Oil prices rose on expectations of strong demand growth in China, gains have been modest however, as ample supplies in rising U.S. crude inventories held prices back. Further signs that OPEC members are starting to cut output have also supported prices. U.S. West Texas Intermediate (WTI) crude oil futures were last seen trading at $52.38 a barrel, up 8 cents while Brent was lifted by record Chinese car sales, which grew 13.7 percent between 2015 and 2016 to 28 million sold vehicles. Indicatively Brent futures were last seen trading 0.6 percent higher at $55.41 as of 9:20 GMT.
Bourses in Europe traded lower on Thursday morning as investors digested the latest remarks by President-elect Donald Trump. President-elect Donald Trump’s first press conference since winning the election proved to be a disappointment for investors looking for cues on his tax and international trade policies. Investors will also be looking closely at the ECB minutes from their December meeting along with U.S. jobless claims data and speeches by several Federal Reserve officials later within the day. In today’s European markets, Germany’s DAX plunged 0.6 percent; U.K.’s FTSE 100 dipped 0.3 percent while France’s CAC 40 and the Euro Stoxx slipped 0.5 percent respectively as of 9:38 GMT.

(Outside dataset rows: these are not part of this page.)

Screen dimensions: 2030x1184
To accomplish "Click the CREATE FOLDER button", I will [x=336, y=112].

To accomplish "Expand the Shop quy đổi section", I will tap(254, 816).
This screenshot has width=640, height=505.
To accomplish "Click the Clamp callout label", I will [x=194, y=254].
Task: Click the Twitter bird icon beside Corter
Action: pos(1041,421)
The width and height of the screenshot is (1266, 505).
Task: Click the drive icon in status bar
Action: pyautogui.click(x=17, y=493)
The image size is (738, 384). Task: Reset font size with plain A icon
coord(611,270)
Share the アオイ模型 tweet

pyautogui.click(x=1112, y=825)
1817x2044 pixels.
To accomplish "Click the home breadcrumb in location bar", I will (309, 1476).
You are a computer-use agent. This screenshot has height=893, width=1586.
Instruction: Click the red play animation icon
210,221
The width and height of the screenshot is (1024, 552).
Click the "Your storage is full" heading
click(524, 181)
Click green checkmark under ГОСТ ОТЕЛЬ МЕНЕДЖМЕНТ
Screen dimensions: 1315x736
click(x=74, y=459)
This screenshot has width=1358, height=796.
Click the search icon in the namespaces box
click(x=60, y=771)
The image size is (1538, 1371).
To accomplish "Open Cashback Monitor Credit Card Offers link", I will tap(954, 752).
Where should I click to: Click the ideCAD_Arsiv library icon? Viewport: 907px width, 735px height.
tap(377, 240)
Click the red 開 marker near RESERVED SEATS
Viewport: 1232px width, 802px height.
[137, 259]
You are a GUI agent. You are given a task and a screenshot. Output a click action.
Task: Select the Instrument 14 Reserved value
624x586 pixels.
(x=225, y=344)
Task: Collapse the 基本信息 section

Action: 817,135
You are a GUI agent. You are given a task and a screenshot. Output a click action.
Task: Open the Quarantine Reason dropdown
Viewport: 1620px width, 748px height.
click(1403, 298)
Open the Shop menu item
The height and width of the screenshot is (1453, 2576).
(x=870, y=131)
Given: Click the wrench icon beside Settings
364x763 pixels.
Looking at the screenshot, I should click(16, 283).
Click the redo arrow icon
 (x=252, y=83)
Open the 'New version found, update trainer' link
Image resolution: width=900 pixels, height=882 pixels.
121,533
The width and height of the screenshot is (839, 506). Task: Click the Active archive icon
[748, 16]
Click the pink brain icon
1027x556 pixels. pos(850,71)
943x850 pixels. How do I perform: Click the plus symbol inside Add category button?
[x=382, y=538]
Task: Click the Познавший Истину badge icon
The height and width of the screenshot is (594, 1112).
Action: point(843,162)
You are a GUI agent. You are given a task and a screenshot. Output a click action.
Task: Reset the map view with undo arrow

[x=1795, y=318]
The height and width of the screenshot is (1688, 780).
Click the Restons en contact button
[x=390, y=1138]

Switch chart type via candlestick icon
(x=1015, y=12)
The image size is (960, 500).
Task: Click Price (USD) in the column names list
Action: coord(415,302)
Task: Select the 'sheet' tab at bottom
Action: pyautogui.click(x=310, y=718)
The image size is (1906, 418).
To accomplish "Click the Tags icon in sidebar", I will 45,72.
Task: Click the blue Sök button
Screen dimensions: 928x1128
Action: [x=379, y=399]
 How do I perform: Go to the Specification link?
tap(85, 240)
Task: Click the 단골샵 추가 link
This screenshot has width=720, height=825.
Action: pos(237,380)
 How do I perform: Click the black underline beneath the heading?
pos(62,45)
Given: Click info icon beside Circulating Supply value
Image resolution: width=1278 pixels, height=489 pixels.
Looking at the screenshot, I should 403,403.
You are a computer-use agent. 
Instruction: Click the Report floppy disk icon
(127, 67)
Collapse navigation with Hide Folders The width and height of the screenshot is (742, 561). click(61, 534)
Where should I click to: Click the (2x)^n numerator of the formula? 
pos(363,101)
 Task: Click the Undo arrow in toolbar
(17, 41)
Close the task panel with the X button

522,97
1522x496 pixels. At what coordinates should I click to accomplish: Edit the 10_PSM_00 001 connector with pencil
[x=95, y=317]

Donald Trump gave his first press conference yesterday; he started his speech by thanking Ford and Fiat Chrysler for announcing investments in new U.S. plants, adding that Alibaba will also be doing “tremendous” things in the U.S. The new President-elect failed to offer details on his plans to boost fiscal spending and cut taxes however sending the dollar and the U.S. stock markets to new lows. Specifically, the dollar fell to as low as 114.09 yen as of 9:26, having lost 1.1 percent for the day which marks a one month low.